Rulemaking changes in education proposed

/ 13 March 2012 / jennifer

Erin Schmidtke, Session Daily, March 13, 2012 –

The education commissioner would need to receive legislative approval to adopt new academic standard rules.

This is the core idea of HF1847SF1656*, sponsored by Rep. Sondra Erickson (R-Princeton) and Sen. Carla Nelson (R-Rochester). The bill would allow the commissioner to continue to review and revise school standards and benchmarks, but would require specific legislation to authorize those revisions as official rules.

The House Education Reform Committee approved the bill and sent it to the House floor.
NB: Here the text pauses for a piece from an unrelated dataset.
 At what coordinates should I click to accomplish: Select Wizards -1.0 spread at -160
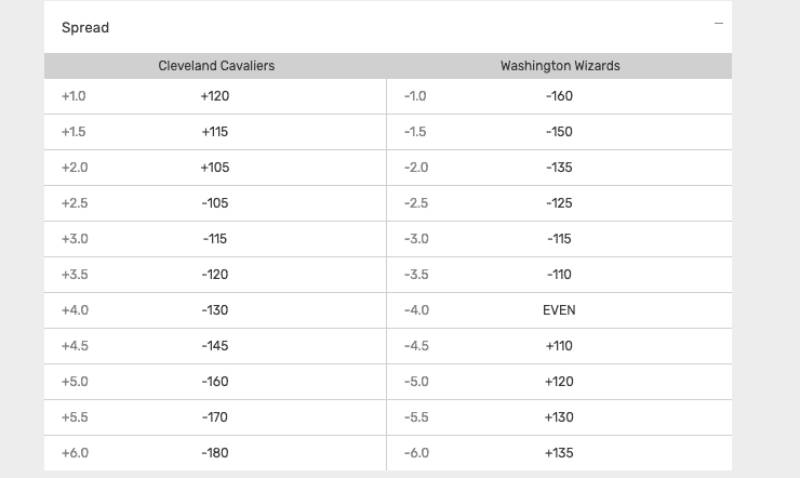pyautogui.click(x=559, y=97)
The Senate passed it 39-26 March 1.

Erickson explained that the bill would create a necessary conversation about how rules are created and effect schools on a daily basis.

“The reason that I am carrying this legislation is not necessarily because I agree with it. But I want to have a discussion about what I see happening not only in the area of teaching, but in our classrooms,” Erickson said.
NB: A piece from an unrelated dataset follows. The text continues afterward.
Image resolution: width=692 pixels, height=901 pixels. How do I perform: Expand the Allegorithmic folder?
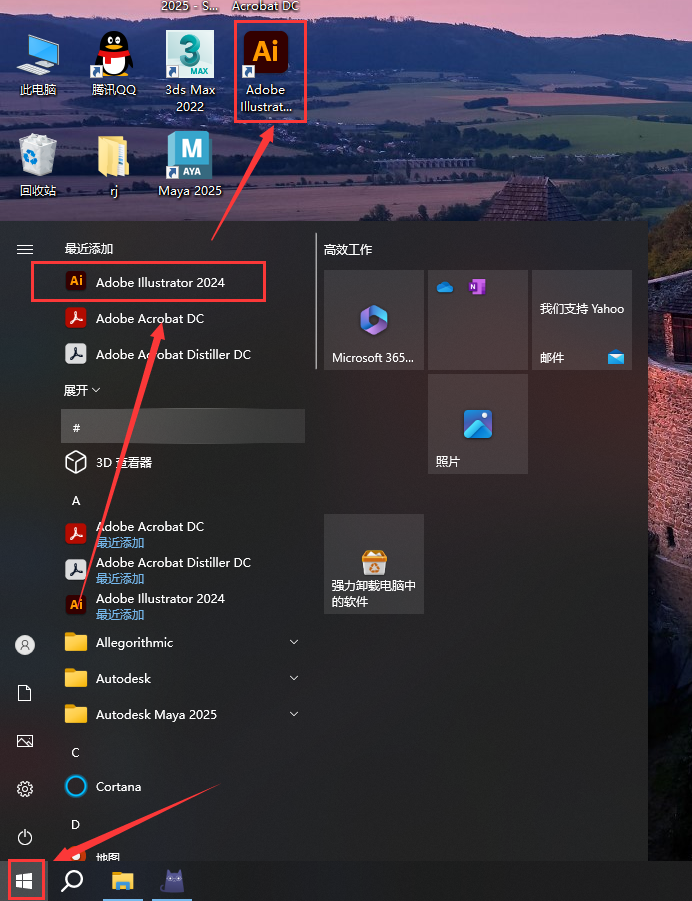coord(294,642)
She added that she would prefer fewer rules that allow teachers to meet knowledge- based guidelines in ways that fit their students’ needs best.

Education Department administrators asserted that current rulemaking is already effective. Government Relations Director Kevin McHenry said that the rulemaking process is intended to avoid the political arena, relying on input from citizens instead.

Rep. Mindy Greiling (DFL-Roseville) also expressed concern, saying that she opposes legislative involvement in rulemaking, except in the case of complicated or political issues in education. She suggested that rulemaking be restricted to the duration of the legislative session, so that lawmakers may have a chance to more easily review rule changes.

Karen Effrem, president of Education Liberty Watch, urged committee members to support the bill as a countermeasure to executive and federal involvement in education.

“It’s very important for the people’s representatives to weigh in,” she said.